DUBAI – The United Arab Emirates (UAE) is taking a decisive legal step toward a regulated gaming market by quietly removing gambling and betting provisions from its Civil Code. This move signals that the Emirates’ gaming strategy is transitioning from “high-level vision” to “legislative implementation,” carving out legal space for the dedicated commercial gaming regime set to launch in June 2026.
Legal Housekeeping: Out with the Old, In with the New
Under the UAE’s new Civil Transactions Law (Federal Decree-Law No. 25 of 2025), the civil code will no longer contain the stand-alone section that previously addressed gambling and betting disputes. The new law is scheduled to take effect on June 1, 2026.
- The Repealed Section: The current (soon-to-be-replaced) Federal Law No. 5 of 1985 includes Articles 1012 to 1021, which specifically handle gambling debts, claims, and the recovery of losses.
- The Shift: In the new 2025 Civil Transactions Law, these provisions have been entirely removed. Legal analysis from Greenberg Traurig highlights that the new code does not carry these gambling/betting provisions forward.
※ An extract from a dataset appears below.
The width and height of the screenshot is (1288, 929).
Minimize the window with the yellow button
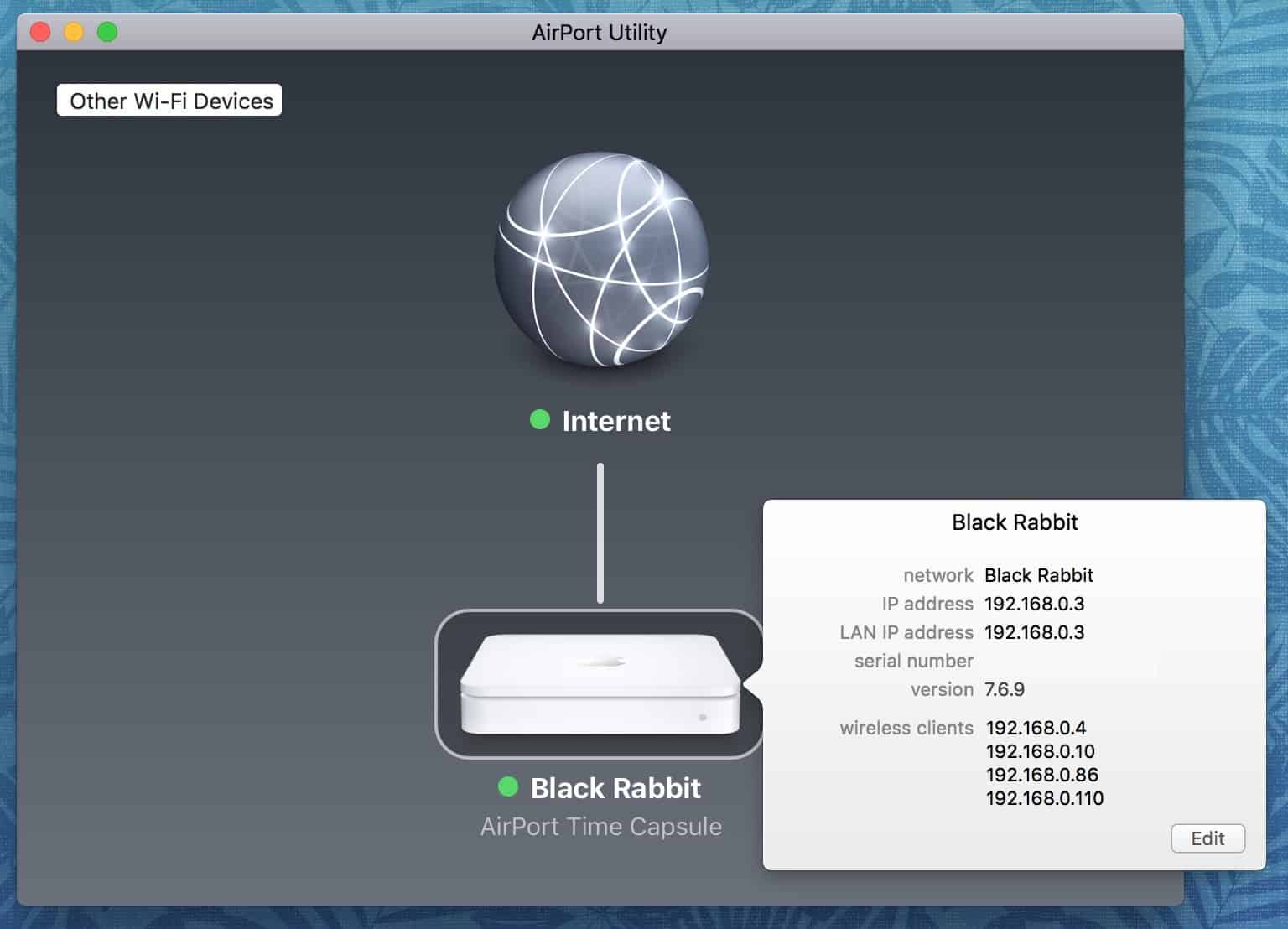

Strategic Intent: Empowering the GCGRA
This “scrubbing” is not a sign of the UAE loosening its stance on unauthorized gambling. Instead, it is a precise act of legal housekeeping to avoid regulatory overlap.
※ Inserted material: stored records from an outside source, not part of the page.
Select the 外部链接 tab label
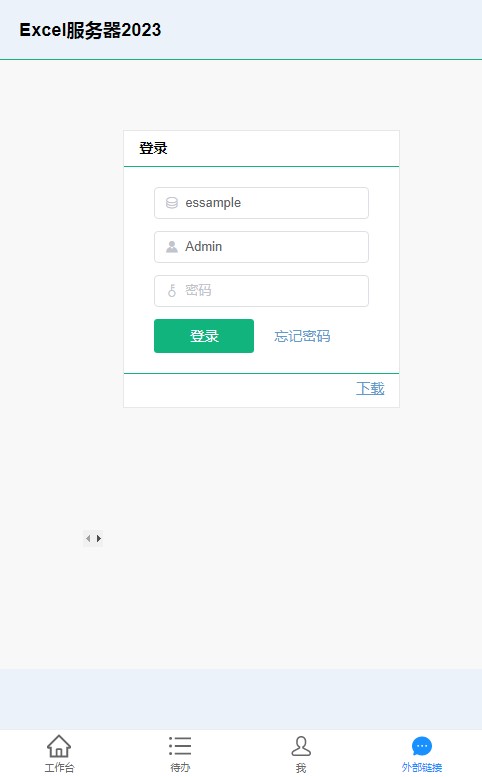[x=422, y=768]
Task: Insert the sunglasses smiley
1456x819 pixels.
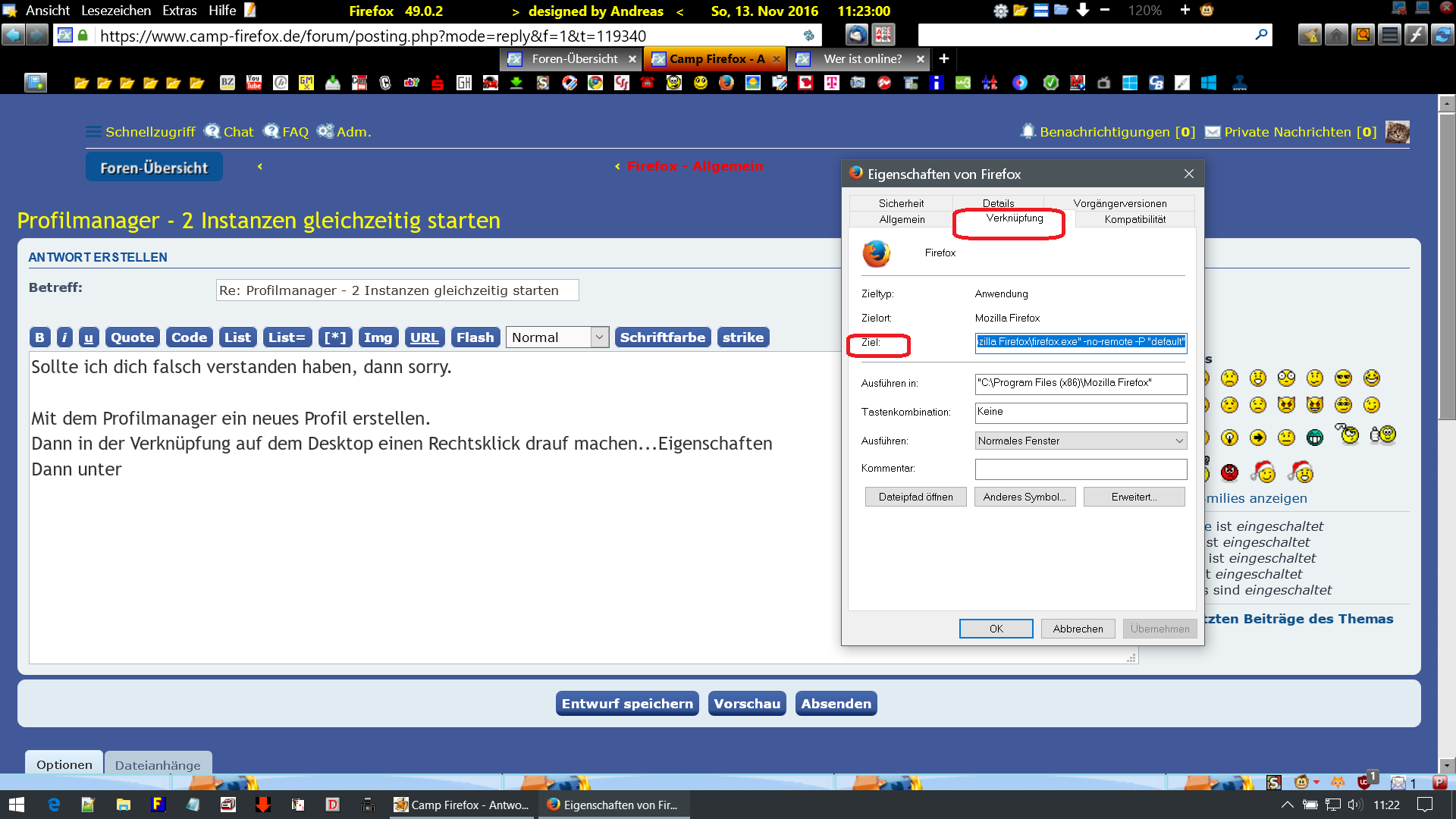Action: [x=1343, y=378]

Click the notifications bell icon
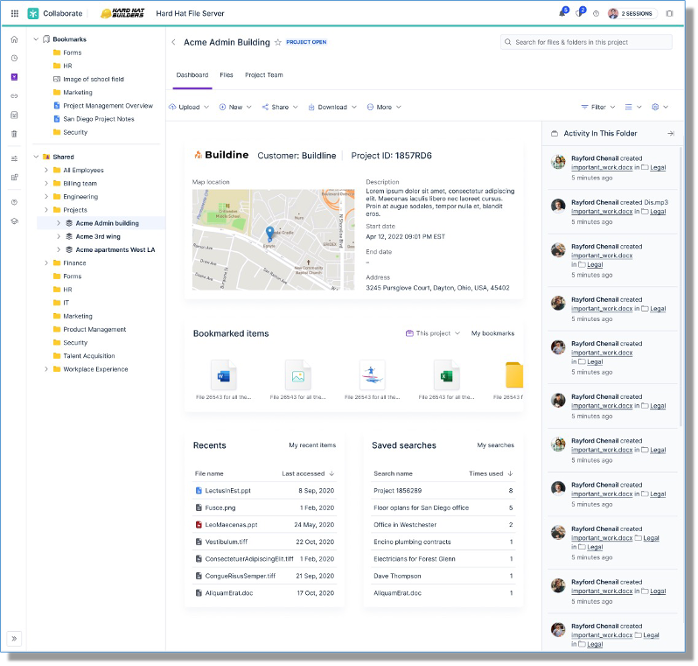(x=562, y=14)
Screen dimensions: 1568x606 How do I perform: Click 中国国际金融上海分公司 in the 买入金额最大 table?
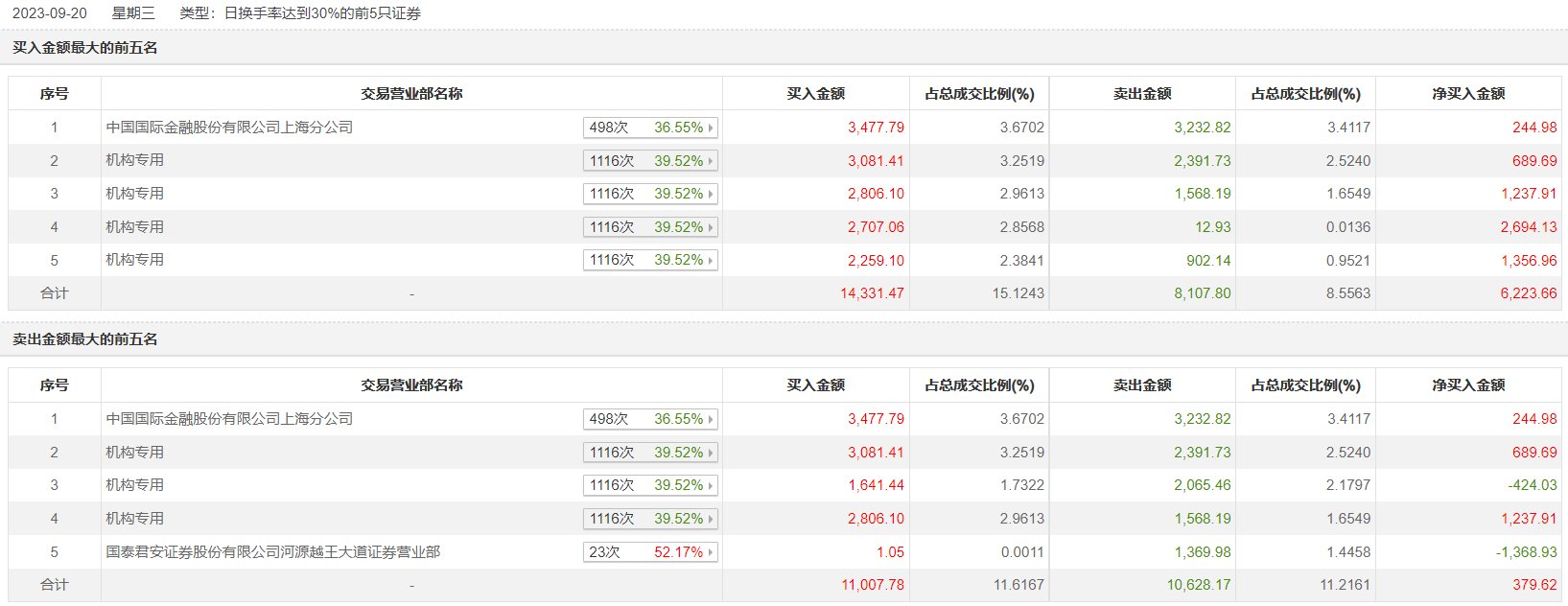click(229, 128)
- Exclusive Jurisdiction: The UAE has established the General Commercial Gaming Regulatory Authority (GCGRA) as the sole federal executive authority to regulate, license, and supervise commercial gaming activities.
- A Clean Split: By removing gambling from the general civil code, the UAE is achieving a cleaner separation: general principles remain in the civil code, while gaming-specific rules are housed under the GCGRA. This ensures that licensed activities operate under a modern, compliant framework rather than broad 40-year-old civil statutes.
“The UAE is effectively simplifying its legal landscape. This is a clear signal that commercial gaming will no longer be viewed as a general civil dispute matter, but as a highly regulated, stand-alone industry with its own compliance standards.” — Xingbow Legal Analysis
Future Outlook: Further Legal “Tidying”
As the June 2026 deadline approaches, industry observers expect the UAE to undertake further legislative updates. This may include amending criminal statutes to ensure harmony between federal law and the GCGRA’s licensing requirements.
Once the new Civil Transactions Law takes effect, the UAE’s civil code will no longer define how gambling claims are treated. Instead, all such activities will be governed directly by the GCGRA’s specialized licensing and compliance protocols.